Question écrite sur les aides à l’acquisition des véhicules à faibles émissions

Question écrite n° 20883 publiée dans le JO Sénat du 31/03/2016 – page 1240

M. Michel Vaspart attire l’attention de Mme la ministre de l’environnement, de l’énergie et de la mer, chargée des relations internationales sur le climat, sur l’article 48 de la loi n° 2015-992 du 17 août 2015 relative à la transition énergétique pour la croissance verte.
Dans son III, l’article 48 dispose que « des aides à l’acquisition de véhicules à faibles émissions, neufs ou d’occasion en remplacement de véhicules anciens polluants peuvent être attribuées ». Cet article précise également que les conditions d’attribution de ces aides seront définies par voie réglementaire — considérant notamment des critères sociaux et géographiques. Entrée en vigueur le 1er janvier 2016, cette loi ne peut être pleinement appliquée dans la mesure où les critères sociaux et géographiques n’ont pas encore fait l’objet d’une précision réglementaire.
Il souhaite donc savoir dans quels délais elle entend préciser les conditions d’attributions de ces aides.

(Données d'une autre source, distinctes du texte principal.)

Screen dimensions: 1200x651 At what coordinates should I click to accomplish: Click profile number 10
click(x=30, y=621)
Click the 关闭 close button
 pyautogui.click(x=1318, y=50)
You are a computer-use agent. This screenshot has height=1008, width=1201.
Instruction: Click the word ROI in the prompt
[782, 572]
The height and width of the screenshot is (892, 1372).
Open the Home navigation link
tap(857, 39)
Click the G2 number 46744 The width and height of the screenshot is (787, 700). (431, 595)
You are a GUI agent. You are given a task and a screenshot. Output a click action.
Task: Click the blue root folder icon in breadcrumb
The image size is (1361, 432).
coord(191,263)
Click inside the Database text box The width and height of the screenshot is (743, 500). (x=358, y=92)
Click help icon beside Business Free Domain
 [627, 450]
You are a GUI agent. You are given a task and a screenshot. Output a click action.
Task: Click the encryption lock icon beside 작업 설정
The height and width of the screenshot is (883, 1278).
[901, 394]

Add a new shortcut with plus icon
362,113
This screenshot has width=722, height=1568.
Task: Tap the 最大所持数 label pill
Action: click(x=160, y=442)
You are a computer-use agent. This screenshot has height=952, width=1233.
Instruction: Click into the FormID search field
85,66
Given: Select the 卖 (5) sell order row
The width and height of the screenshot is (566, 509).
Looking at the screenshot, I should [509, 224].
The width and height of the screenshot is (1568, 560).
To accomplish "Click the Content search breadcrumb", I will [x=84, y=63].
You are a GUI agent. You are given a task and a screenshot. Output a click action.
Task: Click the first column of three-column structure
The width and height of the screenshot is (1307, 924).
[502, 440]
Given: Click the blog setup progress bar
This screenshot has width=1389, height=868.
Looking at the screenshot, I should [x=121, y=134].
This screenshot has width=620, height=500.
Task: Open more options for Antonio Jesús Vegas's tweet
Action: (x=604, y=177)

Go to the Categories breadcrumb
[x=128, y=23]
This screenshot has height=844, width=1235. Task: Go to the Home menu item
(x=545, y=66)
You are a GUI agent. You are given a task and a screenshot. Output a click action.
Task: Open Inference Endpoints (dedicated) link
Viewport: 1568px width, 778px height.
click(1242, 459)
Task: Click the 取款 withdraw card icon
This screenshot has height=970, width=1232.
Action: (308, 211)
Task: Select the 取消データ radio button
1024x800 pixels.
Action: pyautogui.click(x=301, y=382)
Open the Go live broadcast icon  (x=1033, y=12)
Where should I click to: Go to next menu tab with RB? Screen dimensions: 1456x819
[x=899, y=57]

Réponse du Ministère de l’environnement, de l’énergie et de la mer, chargé des relations internationales sur le climat publiée dans le JO Sénat du 02/06/2016 – page 2391

L’article 48. III de la loi n°  2015-992 du 17 août 2015 relative à la transition énergétique pour la croissance verte dispose que « Afin d’améliorer l’efficacité énergétique du transport routier de personnes et d’en réduire les émissions de gaz à effet de serre et de polluants atmosphériques, des aides à l’acquisition de véhicules à faibles émissions, neufs ou d’occasion, définis au 1° de l’article L. 224-7 du code de l’environnement, dans sa rédaction résultant du III de l’article 37 de la présente loi, en remplacement de véhicules anciens polluants peuvent être attribuées, dans des conditions définies par voie réglementaire, en fonction de critères sociaux ou géographiques ». La ministre de l’environnement, de l’énergie et de la mer, chargée des relations internationales sur le climat, a pris les décisions qui s’imposaient depuis un an et les dispositifs existants répondent déjà pour l’essentiel à l’esprit de l’article 48 de la loi n°  2015-992 du 17 août 2015 relative à la transition énergétique pour la croissance verte. Depuis le 1er avril 2015, une prime à la conversion a été mise en place. Cette aide à l’acquisition d’un véhicule peu polluant, définie à l’article D. 251-3 du code de l’énergie, est conditionnée à la mise au rebut d’une voiture ancienne fonctionnant au gazole. Par ailleurs, depuis le 1er janvier 2016, cette prime a été prolongée et renforcée : la mise au rebut d’un véhicule diesel immatriculé avant le 1er janvier 2006 (1er janvier 2001 précédemment) – date d’entrée en vigueur de la norme Euro 4 – ouvre droit à une aide pour un particulier, qui peut atteindre 10 000 € pour l’achat d’une voiture particulière électrique et 3 500 € pour l’achat d’une voiture particulière hybride rechargeable. De plus, dans le cas d’un ménage non imposable mettant au rebut un véhicule diesel immatriculé avant le 1er janvier 2006, l’achat d’une voiture, neuve ou d’occasion, ne fonctionnant pas au gazole, respectant la norme Euro 6 et émettant moins de 110 g de CO2/km ouvre droit à une aide de 1 000 €. De la même manière, une voiture respectant ces critères et la norme Euro 5 ouvre droit à une aide de 500 €. Les aides ainsi mises en place répondent donc bien au double souci de réduire les émissions de CO2 ainsi que les émissions de polluants atmosphériques. En outre, conformément à l’intention du législateur, la gamme des véhicules éligibles aux aides est élargie dans le cas de ménages répondant aux critères sociaux rappelés plus haut.